Ayo and AEEI declined to respond to questions.
“Both companies have declined to give detailed responses as the information is contained in the SENS announcements and both stand by the fact that all compliance has been dealt with in terms of the requirements for listed companies,” spokesperson Kaz Henderson said by email.
Survé did not respond to questions.
The PIC’s original investment in Ayo was subject to scathing criticism in the report of the Mpati commission of inquiry into allegations of impropriety at the PIC.
There was a litany of adverse findings against Survê and his companies, with the report stating, “The Ayo transaction demonstrates the malfeasance of the Sekunjalo Group, the impropriety of the process and practice of the PIC as well as the gross negligence of both the CEO and CFO [of the PIC].”
The report reserved its most severe recommendation against any implicated company for Sekunjalo, calling for further forensic reviews, the recovery of the Ayo money and legal steps regarding potential criminal conduct by Sekunjalo.
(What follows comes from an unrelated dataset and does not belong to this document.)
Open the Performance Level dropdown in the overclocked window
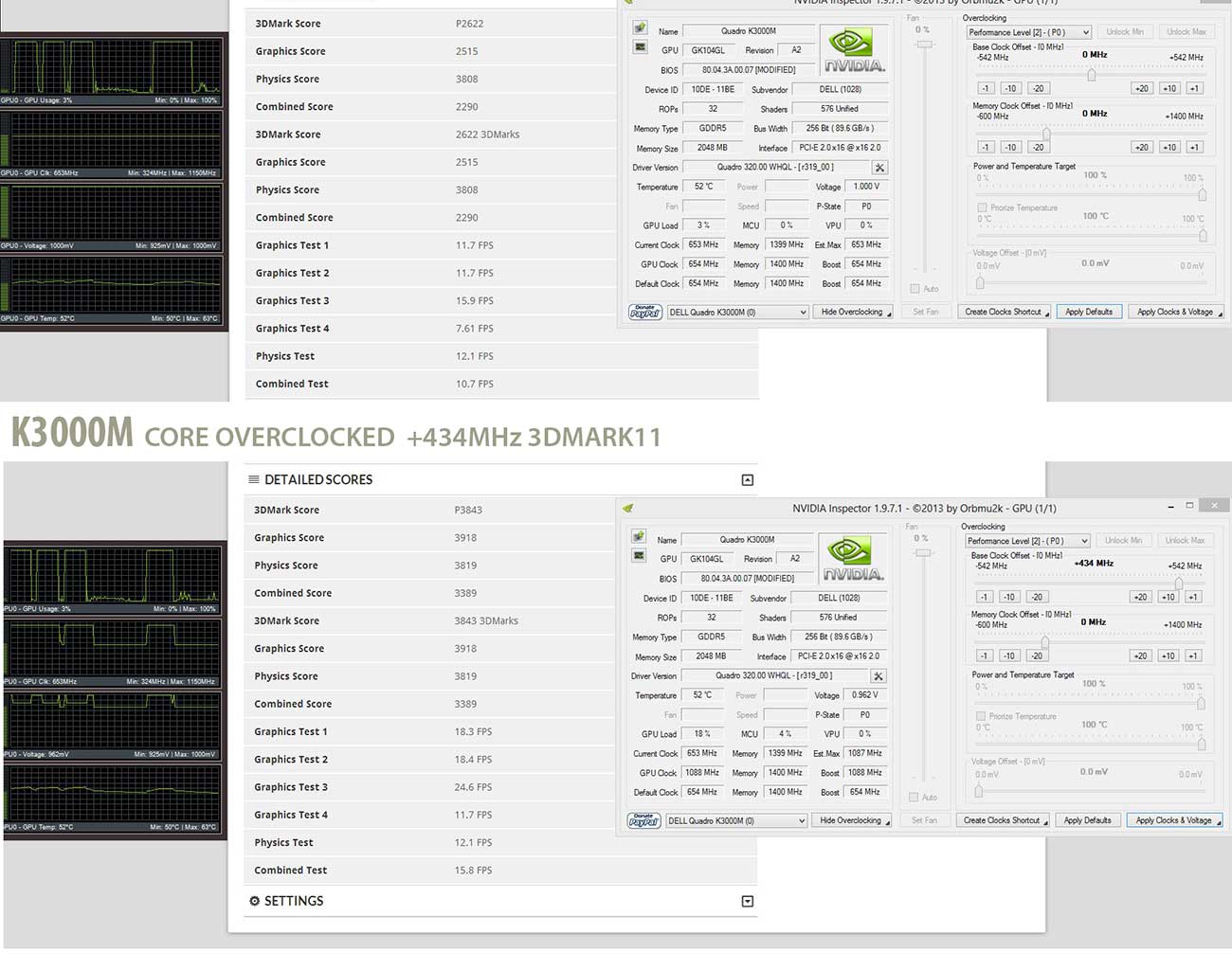The image size is (1232, 970). click(x=1027, y=541)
Survé’s was found to have engaged in “outright manipulation” of Ayo’s value before the PIC invested as well as faking market demand for the shares.
The multi-billion-rand deal was rammed through by former PIC chief executive Dan Matjila, with whom Survé was friendly, riding roughshod over the formal processes meant to govern PIC investments.
Among the things that fell by the wayside was a downside protection agreement that the PIC wanted to shield it from a collapse in the Ayo share price. The investment is now nearly worthless after Ayo’s share price in fact did collapse from R43 when the PIC invested to R5.75 currently.
The Financial Sector Conduct Authority is also investigating a case of share price manipulation against AEEI, Ayo and sister company Premier Fishing.